Those roadside memorials erected by families who don’t want their lost loved ones to be forgotten always manage to capture my attention.
Not so much because they remind me of the fact that someone was killed (usually in an auto accident) at whatever particular spot is marked. But because of the amount of effort it takes to maintain such a spot.
BECAUSE IF ONE just erects a cross and a couple of pictures, the whole thing quickly collapses into junk. That causes local officials to dismiss the whole spectacle as a road hazard, and they come along and turn the whole thing into trash!
That is an idea that bothers the people who erect those memorials – who’d like to think their efforts are permanent.
Which is why my attention was captured by a Chicago Tribune story published Wednesday about Cook County government’s efforts to help these people.
For it seems that the county Highway Department will erect permanent markers that include a name and date of the person being paid tribute to, along with a message telling people “Please Don’t Drink and Drive.”
I’M SURE SOME people are going to think these blue signs with white lettering are rather generic and impersonal. We won’t get the collections of photographs of the deceased that some of these home-made memorials consist of. We won’t get the personal messages from loved ones left at the scene.
Yet there is the touch of permanence (or at least as permanent as any road sign can ever be) from these new county-installed memorial signs. The fact that they won’t deteriorate into a pile of junk does help enhance the overall appearance (even though they eventually will turn to rust, due to exposure to the Midwestern weather elements).
Unless one is willing to keep paying the county a fee – in which case, the sign will be replaced every couple of years.

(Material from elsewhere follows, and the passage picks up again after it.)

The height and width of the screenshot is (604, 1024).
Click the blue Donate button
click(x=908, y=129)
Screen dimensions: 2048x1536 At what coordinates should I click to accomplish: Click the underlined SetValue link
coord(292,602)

That is, assuming the accident victim you want tribute paid to was killed along a county-maintained road. Although it seems the Illinois Department of Transportation has a similar program that was the inspiration for the county effort.

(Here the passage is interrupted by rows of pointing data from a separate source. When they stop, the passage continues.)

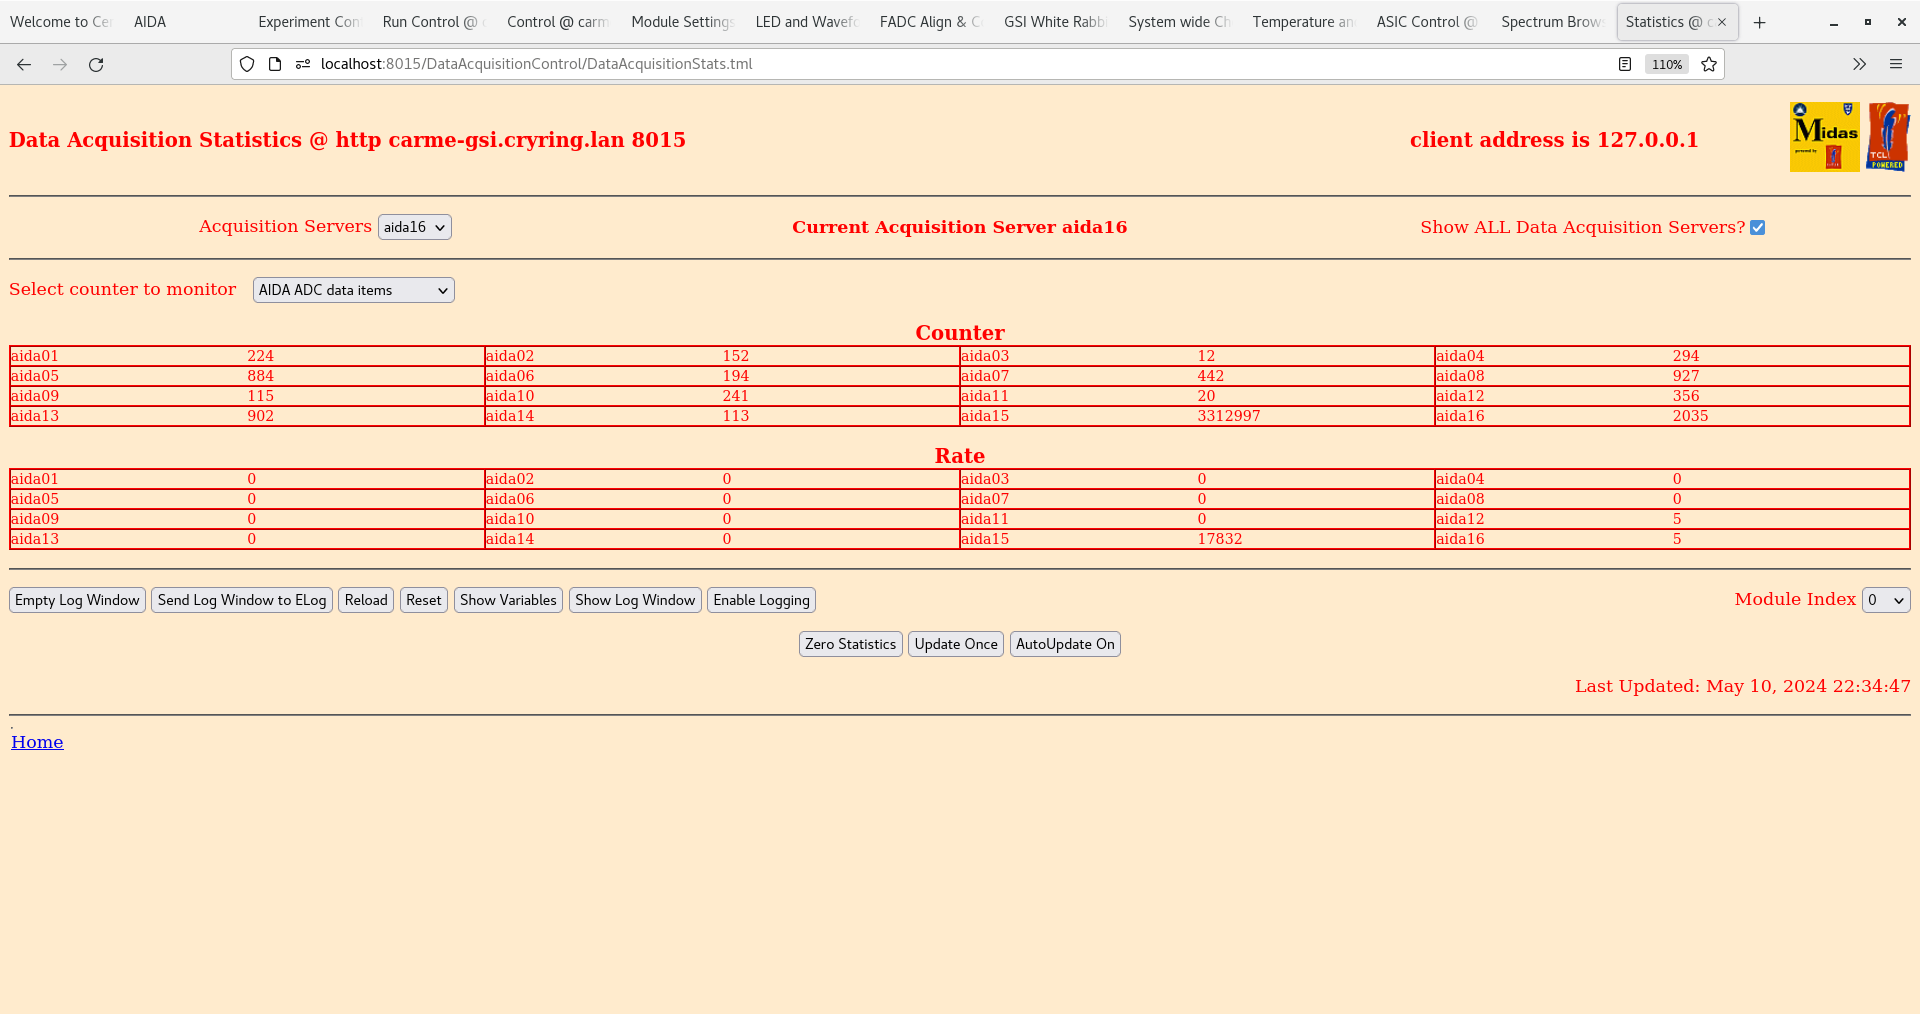Click the 110% page zoom control

point(1666,64)
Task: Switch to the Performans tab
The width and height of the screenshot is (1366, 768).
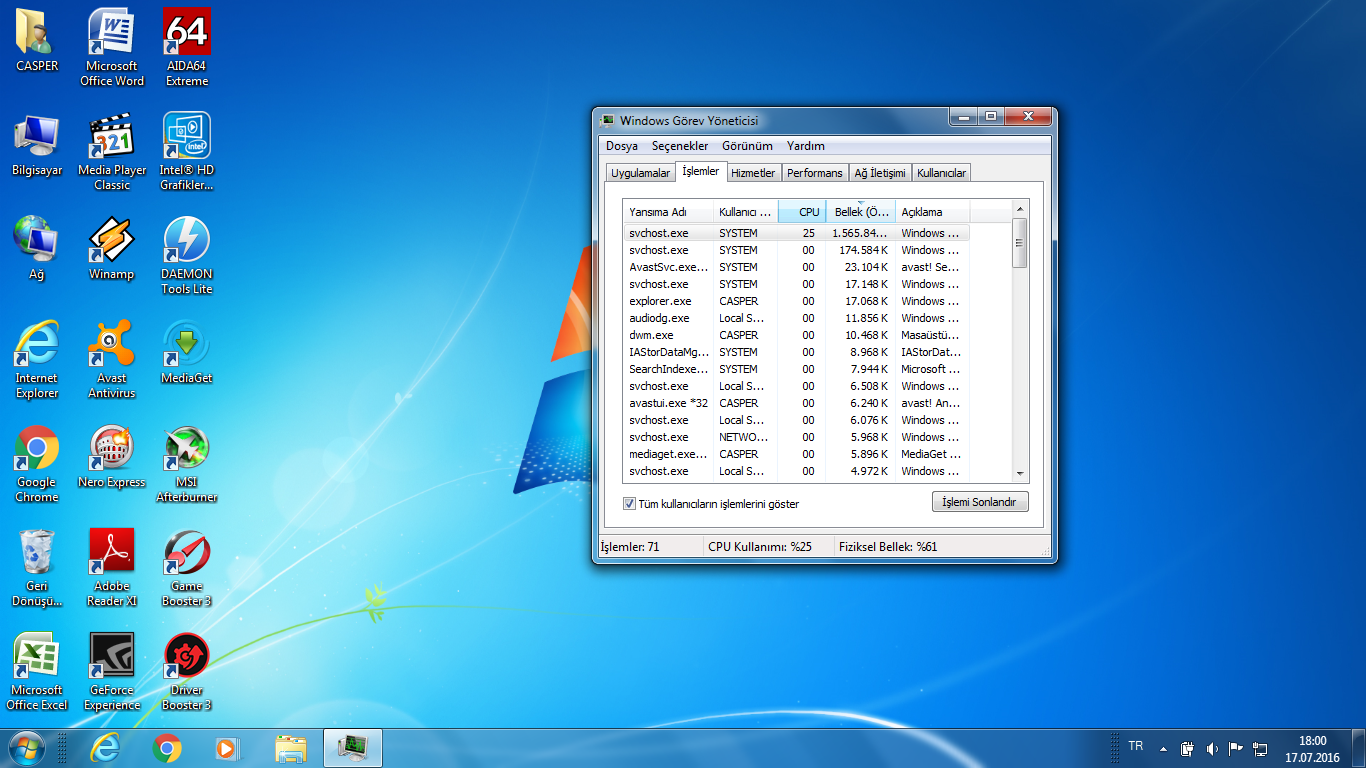Action: tap(814, 173)
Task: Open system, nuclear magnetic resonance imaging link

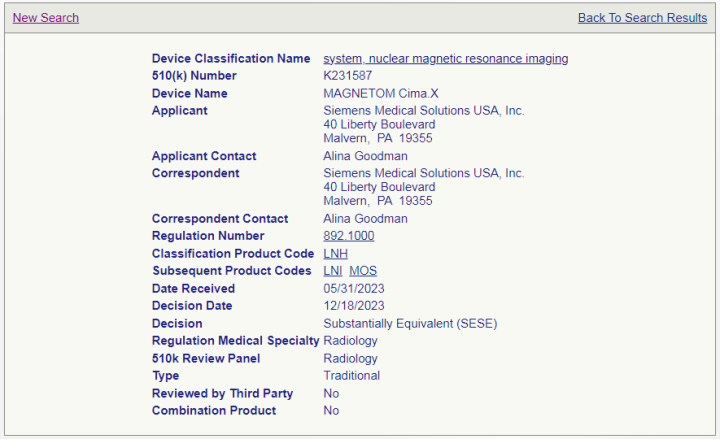Action: [445, 59]

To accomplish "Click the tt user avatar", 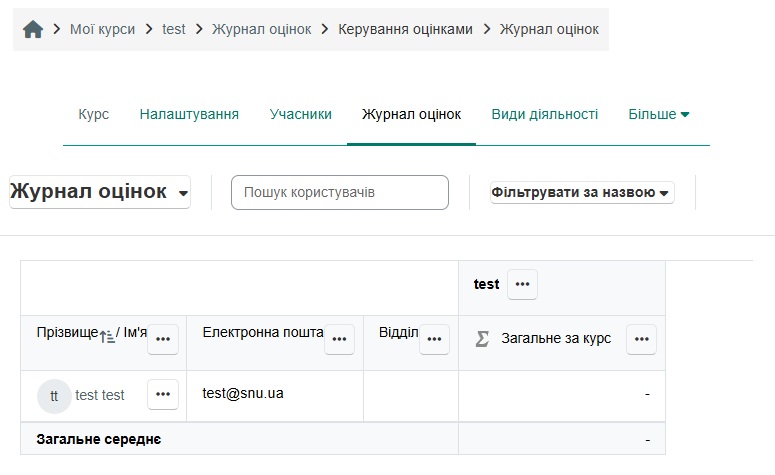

IT WILL BE interesting to see how many people actually take advantage of this new program. A part of me wonders if we’ll get some people who will persist in trying to put up their own home-made memorials rather than pay county government a fee.

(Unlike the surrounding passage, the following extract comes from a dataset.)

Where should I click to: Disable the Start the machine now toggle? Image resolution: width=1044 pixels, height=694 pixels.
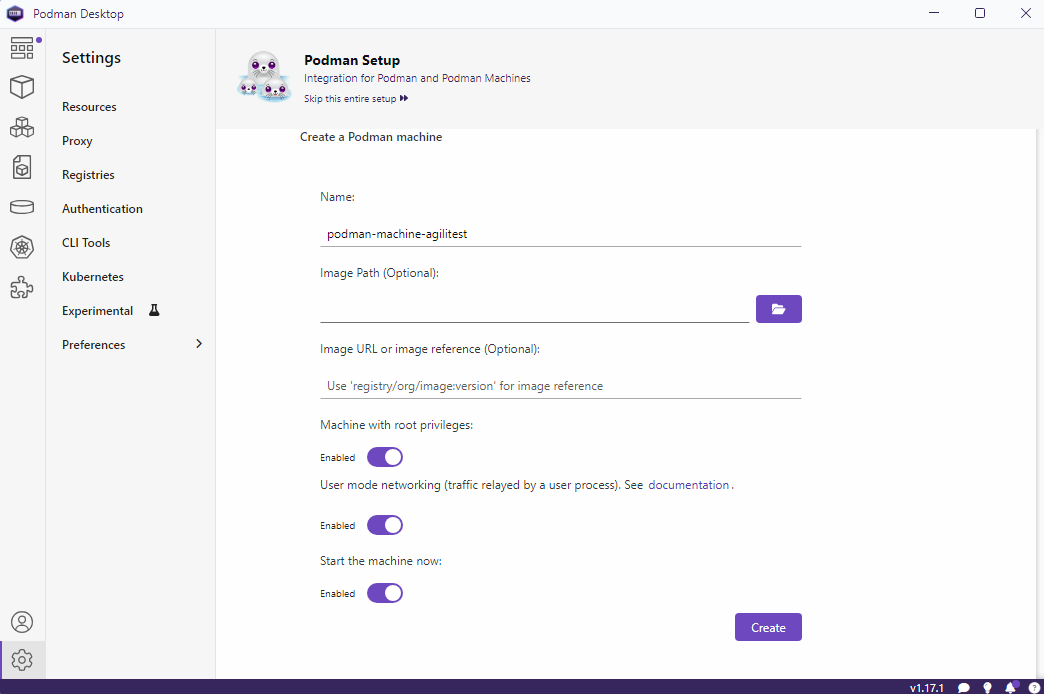[x=385, y=593]
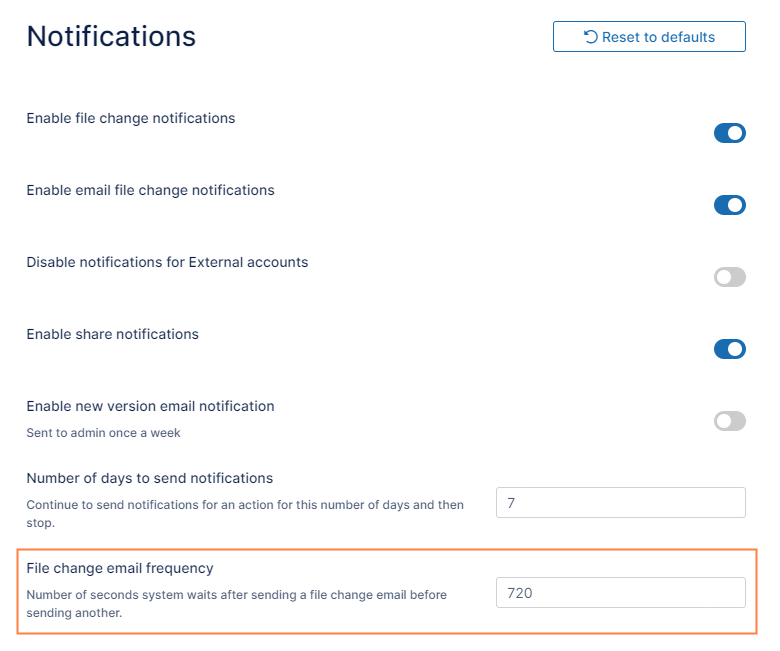Click the 'File change email frequency' label
Image resolution: width=780 pixels, height=651 pixels.
click(x=120, y=568)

Even if that fee is miniscule enough that no one’s going to be able to balance the county budget on the money raised from such memorial signs.
Will we get some people taking on a hard-line attitude? And will we now have government officials figuring that these officially-recognized tributes reduce the home-made tributes to the level of litter – so we’re going to start seeing them torn down at a moment’s notice?
Although I have to admit I don’t think it will make much difference as far as I’m concerned.
BECAUSE THE SENTIMENT I experience whenever I see one of these home-made memorials is to be reminded that life can end at a moment’s notice. There usually isn’t much in the way of warning.
I could die while writing this commentary. Or I could last for another 40 or so years. I should try my hardest to make the most of my life while I still have it.
And the fact that I still “have it” is what I am thankful for on this Thanksgiving holiday. That, and the fact that nobody in my surviving family has had to think about trying to erect such a memorial in my name.